Dr. Gillian Hertlein is working as a strategic project manager at Merantix Momentum, specializing in AI strategy, particularly for life science and pharma projects. Being a molecular biologist by training and having worked in academic as well as industry R&D, she bridging the gap between AI to Life Sciences for over four years.

Dr. Jelena Ivanovska holding a Ph.D. in Biochemistry and Molecular Biology from FAU Erlangen-Nürnberg and Max-Delbrück Institute, specializes in oncology, working on proteins and signaling cascades involved in cancer. After several stops in academia and industry, she joined Exazyme as CSO and co-founder - a company at the forefront of AI-powered Protein Design.

Dr. Harry Sevi earned a Ph.D. in Machine Learning and Applied Mathematics from École normale supérieure de Lyon. As Head of Engineering at Exazyme, he bridges the gap between machine learning and protein engineering.

Vendela: Let's get started. Thank you all for making time for this interview. We're excited to have you share your insights and experiences. To provide some context, this interview is part of our series on practical applications of machine learning in the pharmaceutical industry. Today, we aim to delve into the complexities of large molecules and explore how AI is revolutionizing this field.

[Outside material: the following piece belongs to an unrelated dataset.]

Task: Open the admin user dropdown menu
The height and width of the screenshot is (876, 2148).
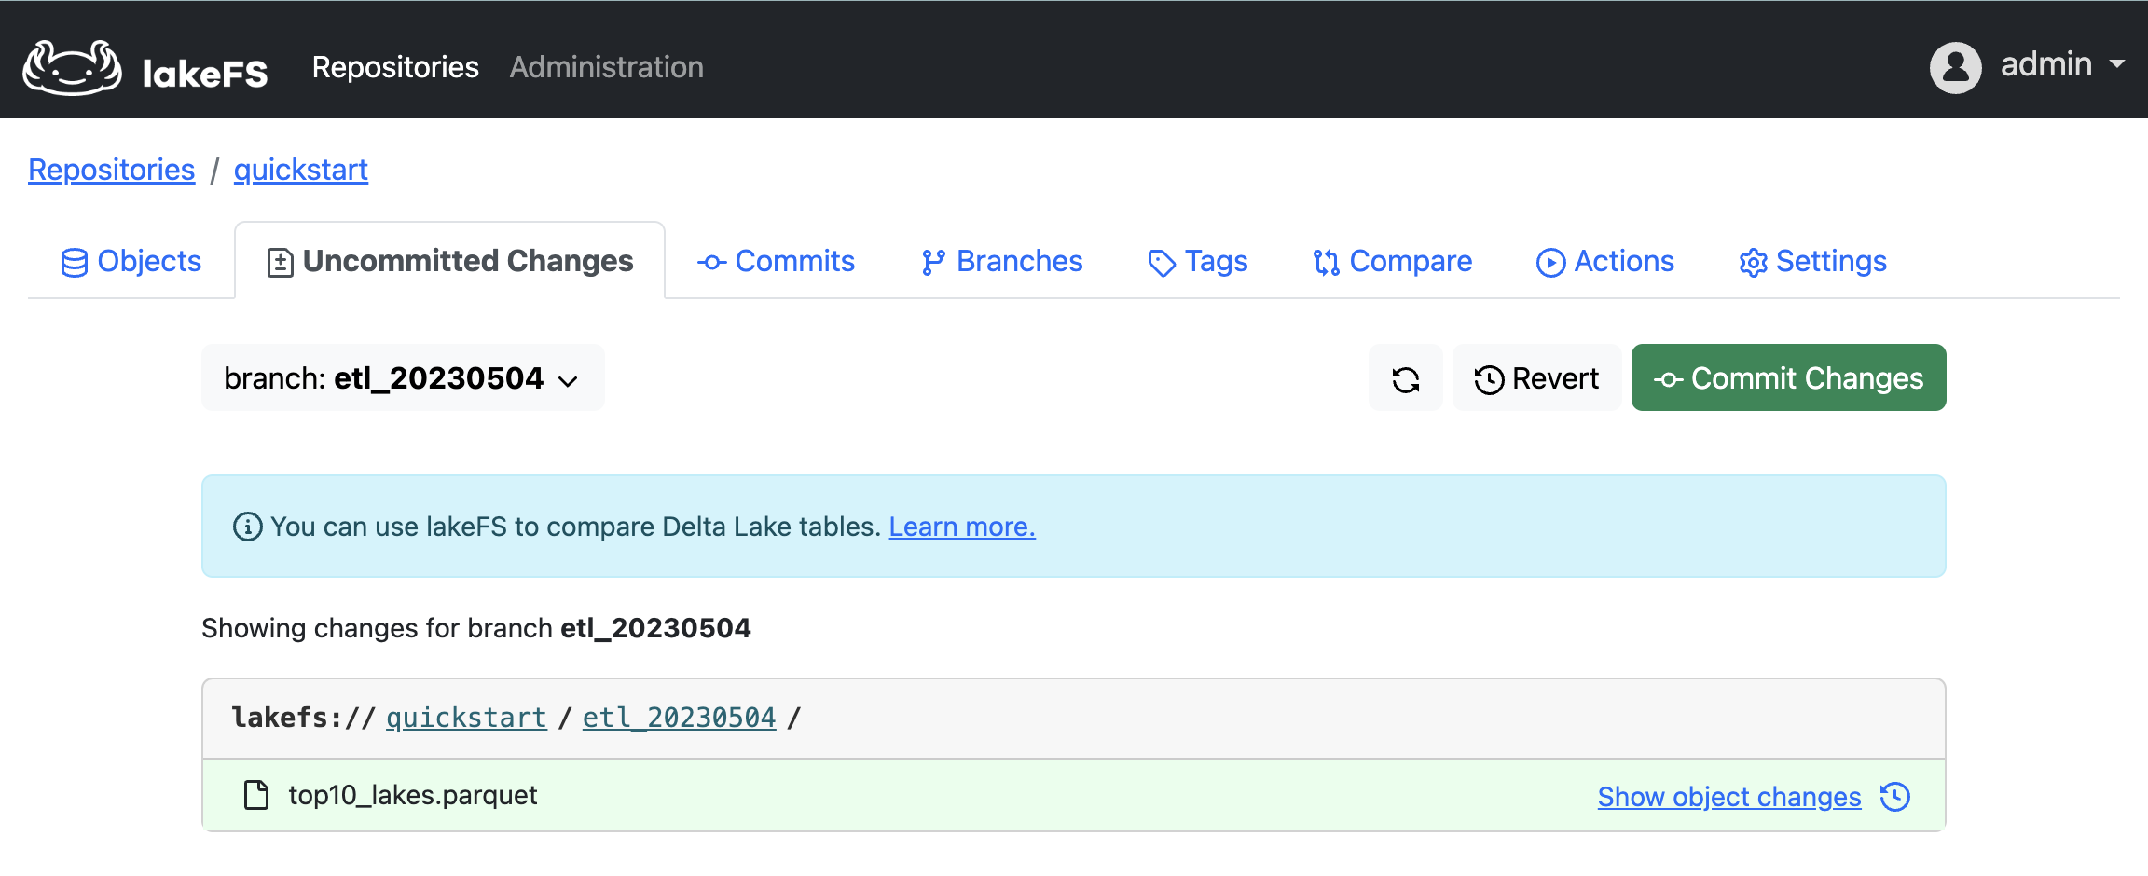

To start, for those who may not be familiar, could one of you provide a brief explanation of what large molecules are, particularly in the context of drug development, and their uses?

Jelena: Large molecules, also known as macromolecules, play a significant role in biopharmaceuticals. They are often therapeutic targets due to their complexity. In the case of Exazyme, we focus on proteins, which are demanding macromolecules. Proteins are made up of sequences composed of 20 different amino acids, and these sequences define both their structure and function. Large molecules like proteins are crucial in various applications, including enzymes, antibodies, cytokines, and signaling molecules, which are widely used in therapies for conditions like cancer and autoimmune diseases.

Vendela: Thank you for that explanation. It's clear that large molecules are diverse and have significant roles in drug development. They can act as targets but also act as drugs themselves. Speaking of drug optimization, what are the top three main goals when it comes to optimizing large molecules, particularly in the case of enzymes?

Jelena: The primary goals in optimizing large molecules, specifically enzymes, include improving their efficacy, ensuring their safety, and enhancing their stability. These are essential factors to consider when developing therapeutic treatments involving large molecules.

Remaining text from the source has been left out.